Only the lines from the one containing "The height and" through the one containing "Click the Olympus E-520 shutter life title" should be printed, exactly as they appear below, with both ends included.

- RECORD EXCERPTS:
##############################

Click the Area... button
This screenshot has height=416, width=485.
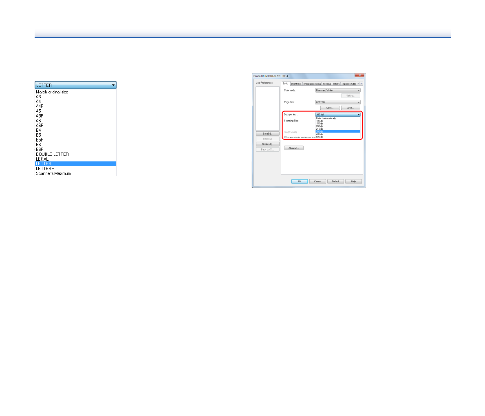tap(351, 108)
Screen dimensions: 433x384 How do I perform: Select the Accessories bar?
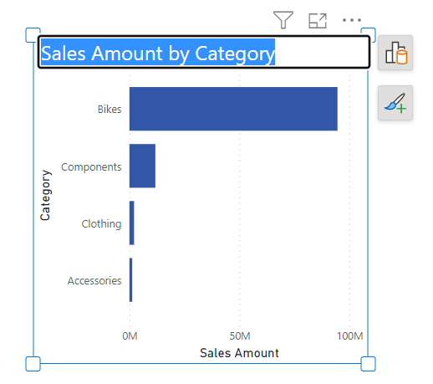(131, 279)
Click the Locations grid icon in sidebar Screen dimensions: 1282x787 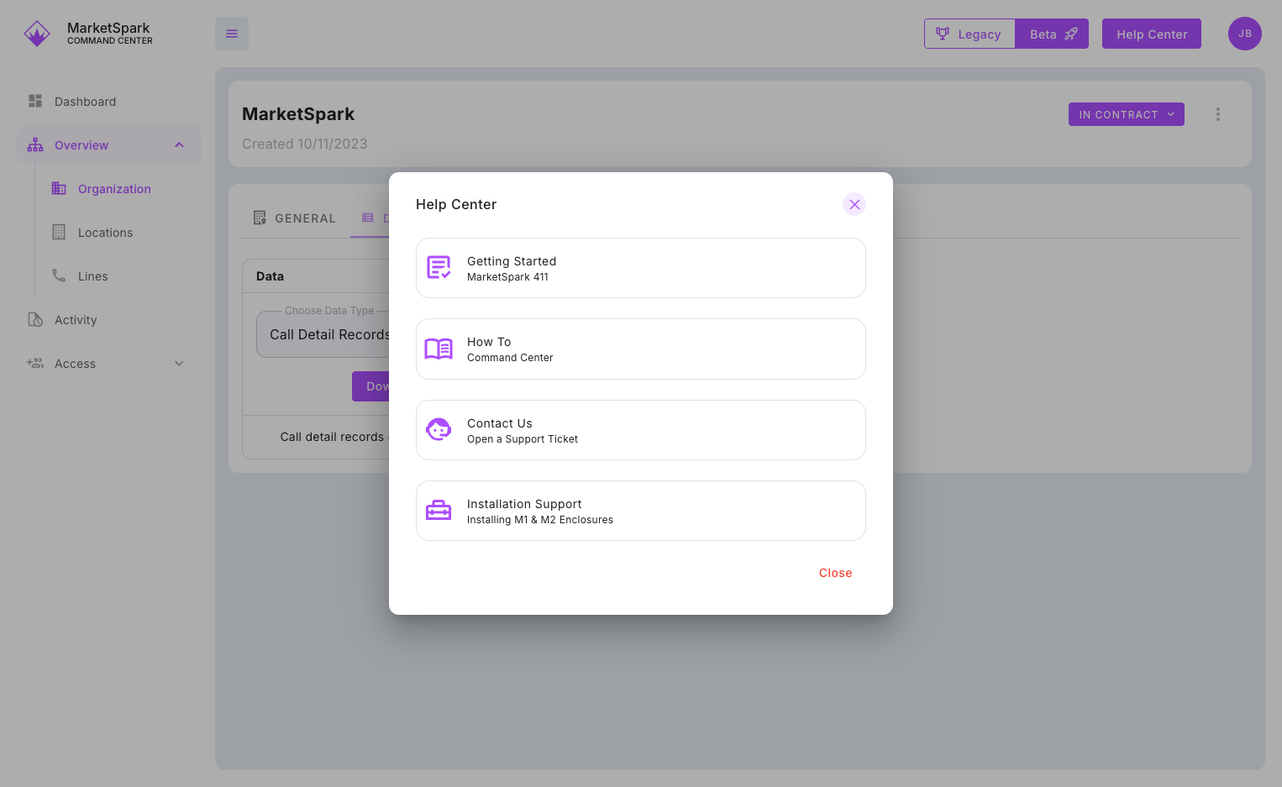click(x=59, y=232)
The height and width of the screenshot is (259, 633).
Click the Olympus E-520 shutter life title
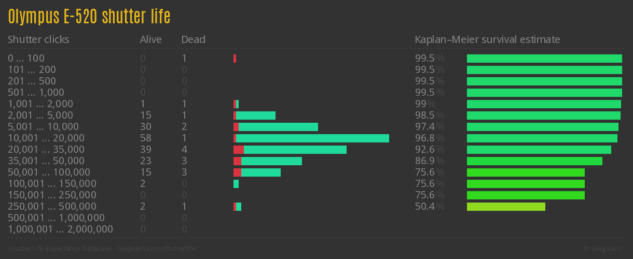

##############################

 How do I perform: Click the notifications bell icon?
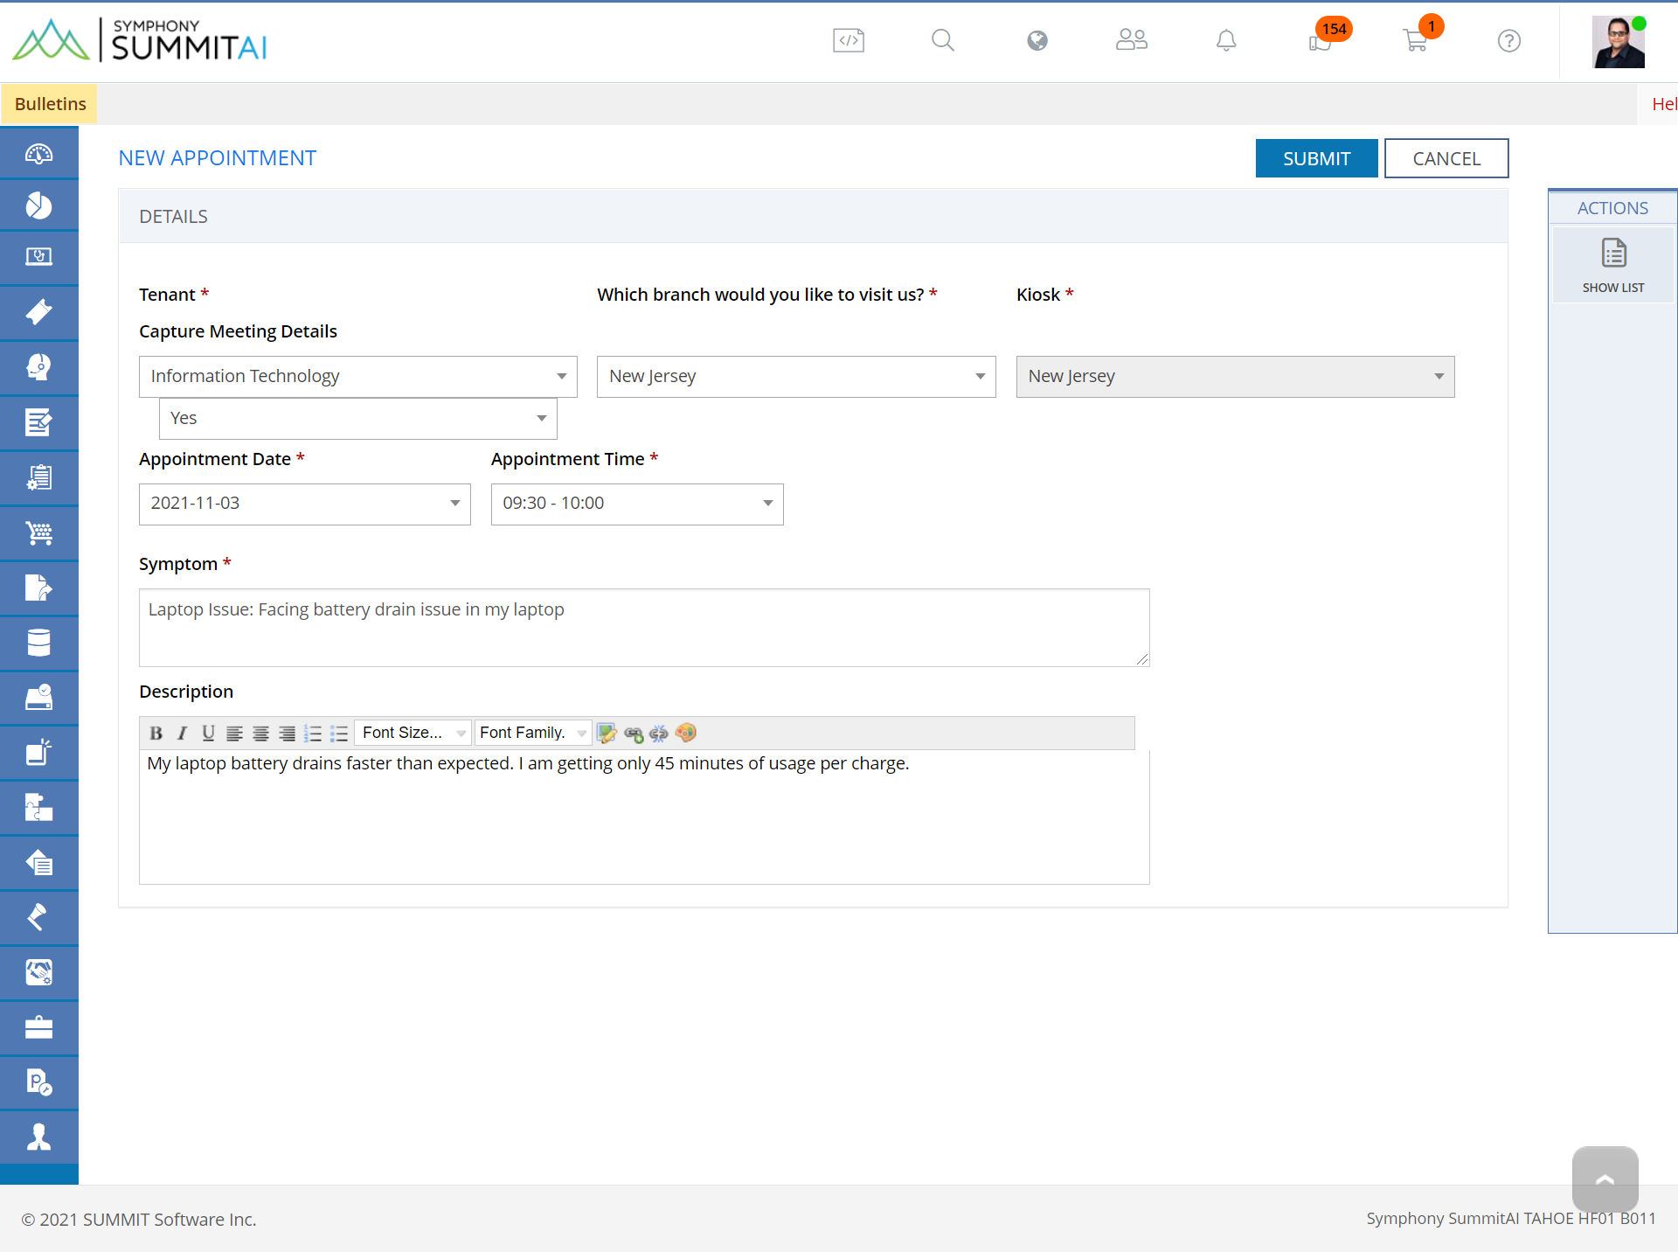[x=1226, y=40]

##############################

- THE COMPLETED TASK:
The height and width of the screenshot is (259, 633).
Click the Olympus E-520 shutter life title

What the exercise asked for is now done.